Войско Ходимира сгрудились на краю широкой поляны, зашевелилось, заклубилось, растекаясь в ширину, выбросило в стороны пешие сотни полочан и варягов – дружину Рогдая. А в середине собрались нестройно ополчения Корьдна и Москвы, Хотомеля и Колтеска, Тешилова и Дедославля – каждый из вятицких городов, каждый из подколенных князей и дедичей прислал или привел небольшой отряд на помощь к Ходимиру. Меньше, чем могли бы, но больше, чем ждал корьдненский князь. Те же самые полки, что ещё месяц назад стояли против него под стенами Корьдна.

Ненависть к руси стала сильнее, чем нежелание быть под единой властью.

Русские полки тоже вытекали из стана, тут же растягиваясь в ширину таким же пешим строем, перегораживая поляну стеной красных щитов, с которых задорно блестело знакомое вятичам уже почти двести лет чеканное медное знамено – падающий сокол.

Левый край русского войска загибался назад, щетинясь копьями и против засеки, из-за которой в любой миг могли броситься в бой люди Житобуда. Их, конечно, было всего три десятка, но в решительный миг боя и этого немало.

Кольчуга, звончато шурша звеньями, тяжело облегла тело Ходимира, зброеноша помог затянуть завязки, подал шелом. Князь принял шелом и держал его в руках, не спеша надевать – оглядывал стену русских щитов.

– Сколько их там? – пробормотал он глухо, вроде бы ни к кому не обращаясь.

– Да с тысячу мечей, я думаю, будет, – процедил невесть как оказавшийся рядом Вадим Станиславич. Козарин глядел на строй руси с такой ненавистью, что будь его взгляды стрелами – ни один бы из русичей живым не ушёл. Прямо тут в мгновение все разом бы полегли.

Дедич глянул на Ходимира и князь подумал, что Вадим, пожалуй, сейчас сожалеет именно об этом – что он не может убивать взглядом. Пожалуй, он хотел бы сейчас убить всю русь разом, и одновременно, – каждого русича в отдельности.

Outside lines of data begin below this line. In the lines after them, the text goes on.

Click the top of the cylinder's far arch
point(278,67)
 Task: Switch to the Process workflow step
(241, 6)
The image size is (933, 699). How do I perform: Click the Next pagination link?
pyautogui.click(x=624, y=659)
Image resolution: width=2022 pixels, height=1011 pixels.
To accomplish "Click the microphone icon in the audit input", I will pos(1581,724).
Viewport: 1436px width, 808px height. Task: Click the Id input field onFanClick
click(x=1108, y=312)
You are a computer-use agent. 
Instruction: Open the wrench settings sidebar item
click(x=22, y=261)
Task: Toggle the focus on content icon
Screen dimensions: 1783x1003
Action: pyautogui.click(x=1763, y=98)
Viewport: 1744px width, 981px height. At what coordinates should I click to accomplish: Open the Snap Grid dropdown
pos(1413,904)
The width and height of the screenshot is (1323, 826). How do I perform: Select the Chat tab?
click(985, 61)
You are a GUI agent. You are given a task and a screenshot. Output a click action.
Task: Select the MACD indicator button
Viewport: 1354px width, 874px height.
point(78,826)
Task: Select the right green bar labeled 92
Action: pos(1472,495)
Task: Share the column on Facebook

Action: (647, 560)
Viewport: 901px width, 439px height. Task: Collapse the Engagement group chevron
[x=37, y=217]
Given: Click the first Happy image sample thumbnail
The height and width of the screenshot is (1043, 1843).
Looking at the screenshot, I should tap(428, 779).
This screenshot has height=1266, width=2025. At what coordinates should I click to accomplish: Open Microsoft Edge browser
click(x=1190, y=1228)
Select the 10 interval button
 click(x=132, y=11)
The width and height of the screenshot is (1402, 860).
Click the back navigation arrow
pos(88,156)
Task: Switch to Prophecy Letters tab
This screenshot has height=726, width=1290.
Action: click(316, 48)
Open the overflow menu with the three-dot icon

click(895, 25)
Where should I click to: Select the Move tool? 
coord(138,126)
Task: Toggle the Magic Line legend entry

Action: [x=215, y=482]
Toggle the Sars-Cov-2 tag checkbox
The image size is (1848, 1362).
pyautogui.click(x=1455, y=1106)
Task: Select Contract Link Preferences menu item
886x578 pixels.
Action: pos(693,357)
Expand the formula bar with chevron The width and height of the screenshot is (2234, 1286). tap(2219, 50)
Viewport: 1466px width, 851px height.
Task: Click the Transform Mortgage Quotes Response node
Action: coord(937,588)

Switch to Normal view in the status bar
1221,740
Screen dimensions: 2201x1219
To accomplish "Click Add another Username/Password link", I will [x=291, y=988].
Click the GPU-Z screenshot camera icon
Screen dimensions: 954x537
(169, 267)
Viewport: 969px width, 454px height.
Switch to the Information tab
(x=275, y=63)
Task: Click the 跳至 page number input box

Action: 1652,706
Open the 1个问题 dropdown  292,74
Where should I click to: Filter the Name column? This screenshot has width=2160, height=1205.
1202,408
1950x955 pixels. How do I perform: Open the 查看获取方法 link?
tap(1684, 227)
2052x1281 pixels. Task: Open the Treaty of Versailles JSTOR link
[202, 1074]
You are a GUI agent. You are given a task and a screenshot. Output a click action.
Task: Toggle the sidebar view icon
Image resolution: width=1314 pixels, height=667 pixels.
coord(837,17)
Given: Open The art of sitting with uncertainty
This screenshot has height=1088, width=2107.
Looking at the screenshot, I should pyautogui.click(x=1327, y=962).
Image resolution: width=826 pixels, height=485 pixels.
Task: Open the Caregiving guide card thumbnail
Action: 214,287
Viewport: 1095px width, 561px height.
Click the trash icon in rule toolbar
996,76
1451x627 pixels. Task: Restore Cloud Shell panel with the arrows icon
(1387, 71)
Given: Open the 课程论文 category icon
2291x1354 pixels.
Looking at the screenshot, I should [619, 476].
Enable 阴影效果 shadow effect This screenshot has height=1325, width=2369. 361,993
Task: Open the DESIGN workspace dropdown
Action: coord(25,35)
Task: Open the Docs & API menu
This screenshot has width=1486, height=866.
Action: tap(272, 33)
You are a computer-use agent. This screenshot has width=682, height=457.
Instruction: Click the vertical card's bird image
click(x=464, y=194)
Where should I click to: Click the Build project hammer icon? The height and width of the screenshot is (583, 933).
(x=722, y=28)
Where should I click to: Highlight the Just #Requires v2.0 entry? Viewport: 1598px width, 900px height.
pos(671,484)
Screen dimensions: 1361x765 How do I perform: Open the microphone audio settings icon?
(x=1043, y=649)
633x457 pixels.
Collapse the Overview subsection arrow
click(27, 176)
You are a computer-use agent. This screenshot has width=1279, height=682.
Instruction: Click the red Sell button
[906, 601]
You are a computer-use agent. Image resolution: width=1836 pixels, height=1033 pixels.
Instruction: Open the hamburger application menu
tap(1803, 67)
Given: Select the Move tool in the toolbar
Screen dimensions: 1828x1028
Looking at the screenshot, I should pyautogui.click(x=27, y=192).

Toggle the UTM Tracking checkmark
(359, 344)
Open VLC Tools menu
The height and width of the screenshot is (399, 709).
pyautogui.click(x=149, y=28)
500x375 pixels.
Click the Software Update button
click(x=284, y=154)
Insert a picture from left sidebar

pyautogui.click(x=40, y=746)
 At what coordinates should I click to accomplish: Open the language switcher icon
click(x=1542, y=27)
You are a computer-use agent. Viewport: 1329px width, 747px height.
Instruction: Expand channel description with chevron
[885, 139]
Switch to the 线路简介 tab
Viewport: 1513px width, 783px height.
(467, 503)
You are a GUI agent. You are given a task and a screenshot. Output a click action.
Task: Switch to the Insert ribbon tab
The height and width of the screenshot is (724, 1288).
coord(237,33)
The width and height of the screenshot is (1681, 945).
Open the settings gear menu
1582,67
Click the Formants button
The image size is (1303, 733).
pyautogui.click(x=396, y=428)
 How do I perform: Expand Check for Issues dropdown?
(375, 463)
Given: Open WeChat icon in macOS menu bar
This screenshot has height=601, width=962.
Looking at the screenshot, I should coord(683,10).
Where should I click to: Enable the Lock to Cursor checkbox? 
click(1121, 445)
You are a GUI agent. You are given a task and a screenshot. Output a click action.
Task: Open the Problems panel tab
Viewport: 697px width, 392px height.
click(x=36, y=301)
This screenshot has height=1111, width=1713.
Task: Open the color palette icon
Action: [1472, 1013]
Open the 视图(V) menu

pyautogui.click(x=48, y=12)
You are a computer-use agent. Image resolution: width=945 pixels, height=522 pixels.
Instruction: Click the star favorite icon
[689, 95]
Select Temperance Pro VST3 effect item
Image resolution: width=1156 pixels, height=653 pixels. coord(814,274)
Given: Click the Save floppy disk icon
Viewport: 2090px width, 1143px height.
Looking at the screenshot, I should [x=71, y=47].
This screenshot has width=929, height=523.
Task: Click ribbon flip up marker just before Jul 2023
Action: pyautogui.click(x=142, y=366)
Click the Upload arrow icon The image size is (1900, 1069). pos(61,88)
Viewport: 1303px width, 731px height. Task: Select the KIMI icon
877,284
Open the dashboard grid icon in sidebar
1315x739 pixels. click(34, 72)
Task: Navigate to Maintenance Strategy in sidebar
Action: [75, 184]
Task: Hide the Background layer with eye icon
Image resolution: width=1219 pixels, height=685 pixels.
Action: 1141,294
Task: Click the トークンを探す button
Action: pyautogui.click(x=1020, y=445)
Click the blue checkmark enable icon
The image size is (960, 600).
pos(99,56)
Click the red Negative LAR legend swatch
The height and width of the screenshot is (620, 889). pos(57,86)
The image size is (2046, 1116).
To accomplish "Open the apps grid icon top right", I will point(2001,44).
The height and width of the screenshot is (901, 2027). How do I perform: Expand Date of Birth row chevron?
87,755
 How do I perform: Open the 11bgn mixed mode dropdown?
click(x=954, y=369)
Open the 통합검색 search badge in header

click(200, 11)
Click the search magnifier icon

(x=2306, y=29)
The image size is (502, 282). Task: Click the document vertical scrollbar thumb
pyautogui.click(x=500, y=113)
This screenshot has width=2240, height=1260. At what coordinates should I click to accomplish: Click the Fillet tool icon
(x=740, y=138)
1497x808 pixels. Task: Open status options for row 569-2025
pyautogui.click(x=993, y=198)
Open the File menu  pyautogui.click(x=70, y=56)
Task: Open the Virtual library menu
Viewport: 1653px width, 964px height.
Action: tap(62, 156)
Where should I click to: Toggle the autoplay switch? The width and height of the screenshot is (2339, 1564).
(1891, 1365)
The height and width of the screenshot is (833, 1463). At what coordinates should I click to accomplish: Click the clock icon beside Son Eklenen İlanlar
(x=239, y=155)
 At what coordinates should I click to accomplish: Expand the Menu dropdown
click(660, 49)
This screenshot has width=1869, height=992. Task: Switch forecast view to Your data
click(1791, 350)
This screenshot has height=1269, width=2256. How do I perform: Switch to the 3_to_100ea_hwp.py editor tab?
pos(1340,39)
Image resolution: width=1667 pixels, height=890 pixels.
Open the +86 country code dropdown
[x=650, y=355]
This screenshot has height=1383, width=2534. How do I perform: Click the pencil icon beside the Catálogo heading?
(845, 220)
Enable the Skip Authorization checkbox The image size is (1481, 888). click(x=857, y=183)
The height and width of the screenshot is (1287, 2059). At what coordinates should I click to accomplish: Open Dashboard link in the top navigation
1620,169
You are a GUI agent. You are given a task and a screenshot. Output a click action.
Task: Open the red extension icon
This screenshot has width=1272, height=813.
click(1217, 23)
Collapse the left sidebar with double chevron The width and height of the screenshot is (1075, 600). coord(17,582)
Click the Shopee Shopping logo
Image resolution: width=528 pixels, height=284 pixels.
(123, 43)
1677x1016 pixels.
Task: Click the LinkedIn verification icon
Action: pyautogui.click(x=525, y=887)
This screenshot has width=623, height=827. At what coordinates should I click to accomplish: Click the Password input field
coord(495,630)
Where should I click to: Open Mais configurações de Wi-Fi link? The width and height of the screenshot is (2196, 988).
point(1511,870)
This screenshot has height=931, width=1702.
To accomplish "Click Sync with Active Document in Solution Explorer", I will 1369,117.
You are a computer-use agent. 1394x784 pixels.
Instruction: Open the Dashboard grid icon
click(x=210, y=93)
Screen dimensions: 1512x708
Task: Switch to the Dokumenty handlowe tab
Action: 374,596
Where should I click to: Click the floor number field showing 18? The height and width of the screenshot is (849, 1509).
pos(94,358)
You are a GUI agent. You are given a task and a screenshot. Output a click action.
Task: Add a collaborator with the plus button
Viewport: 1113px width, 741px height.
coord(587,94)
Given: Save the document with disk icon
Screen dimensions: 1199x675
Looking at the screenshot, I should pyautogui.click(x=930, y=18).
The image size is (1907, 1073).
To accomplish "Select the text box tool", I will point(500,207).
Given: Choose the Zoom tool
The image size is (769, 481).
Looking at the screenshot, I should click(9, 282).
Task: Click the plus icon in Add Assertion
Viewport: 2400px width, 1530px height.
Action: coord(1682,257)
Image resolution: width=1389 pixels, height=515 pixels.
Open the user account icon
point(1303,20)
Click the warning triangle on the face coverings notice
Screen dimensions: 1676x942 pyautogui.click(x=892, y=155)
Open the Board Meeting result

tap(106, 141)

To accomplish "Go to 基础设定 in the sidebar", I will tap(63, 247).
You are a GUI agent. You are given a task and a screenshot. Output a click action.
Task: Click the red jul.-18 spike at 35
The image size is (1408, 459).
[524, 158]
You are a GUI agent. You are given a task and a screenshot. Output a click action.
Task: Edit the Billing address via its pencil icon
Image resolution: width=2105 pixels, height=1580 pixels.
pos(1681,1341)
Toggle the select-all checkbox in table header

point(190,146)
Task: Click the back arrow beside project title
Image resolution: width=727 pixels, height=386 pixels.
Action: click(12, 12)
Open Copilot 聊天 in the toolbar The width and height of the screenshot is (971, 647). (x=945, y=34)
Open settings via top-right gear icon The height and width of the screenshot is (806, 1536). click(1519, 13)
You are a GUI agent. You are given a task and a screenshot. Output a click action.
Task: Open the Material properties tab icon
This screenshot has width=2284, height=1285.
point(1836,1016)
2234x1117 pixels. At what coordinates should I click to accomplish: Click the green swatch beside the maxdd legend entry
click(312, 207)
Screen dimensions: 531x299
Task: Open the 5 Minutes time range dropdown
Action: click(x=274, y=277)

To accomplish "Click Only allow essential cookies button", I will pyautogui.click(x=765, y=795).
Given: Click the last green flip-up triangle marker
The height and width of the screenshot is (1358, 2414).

Ходимир наконец, нахлобучил шелом на голову, натянул плотнее, ощущая привычную тяжесть. Снова покосился на дедича, потом на русский строй.

– Тысяча мечей, – пробурчал он недовольно, затягивая паворозу и поправляя попавшую под неё бородку – небольшую ещё, недавно, после женитьбы, отпущенную. – Откуда и набралось столько?

– Вон – стяг брянского наместника, Рогдая, – указал Вадим закованной в железную чешую рукавицей. – Рядом – курский стяг, должно быть, Рогдай курян позвал на помощь. А вон там – черниговский стяг, но не княжий, значит, самого Святослава (Вадим скрипнул зубами, тяжело выговаривая ненавистное имя) Ярославича с ними нет. Просто прислал кого-то из бояр своих, наверное. Стягов княжьих над войском нет, значит, никого из княжичей Святослав (опять тяжело выдавил) не прислал.

Пока не прислал, – уточнил про себя Ходимир. – Может и прислать ещё.

Русичей меньше. Почти в два раза меньше.

Но они стояли на месте, отдохнули, они и конницу могут в бой пустить. А они, – вятичи, варяги, полочане – всю ночь скакали, только изредка давая отдохнуть коням.

Ходимир закусил губу, вприщур глядя на вражье войско и на миг вдруг остро пожалел, что с ним сейчас нет половецких полков, что он решил сражаться отдельно от гурхана, не послушал Вадима, предлагавшего идти на соединение с Шаруканом.

На миг.

Ты сам от них отказался, – шепнул ему внутренний голос, который, как ни крути, чаще всего оказывался прав.

Да.

Сам.

Позвать их ты позвал, а воевать с ними вместе не захотел. Чистеньким захотел оказаться.

Двумя щитами поиграть, как варяги говорят.

Ну вот и поиграй, попробуй.


А с другой стороны на поляну, которая вот-вот должна была стать полем боя, глядел другой человек.

Рогдай, брянский наместник, черниговский боярин.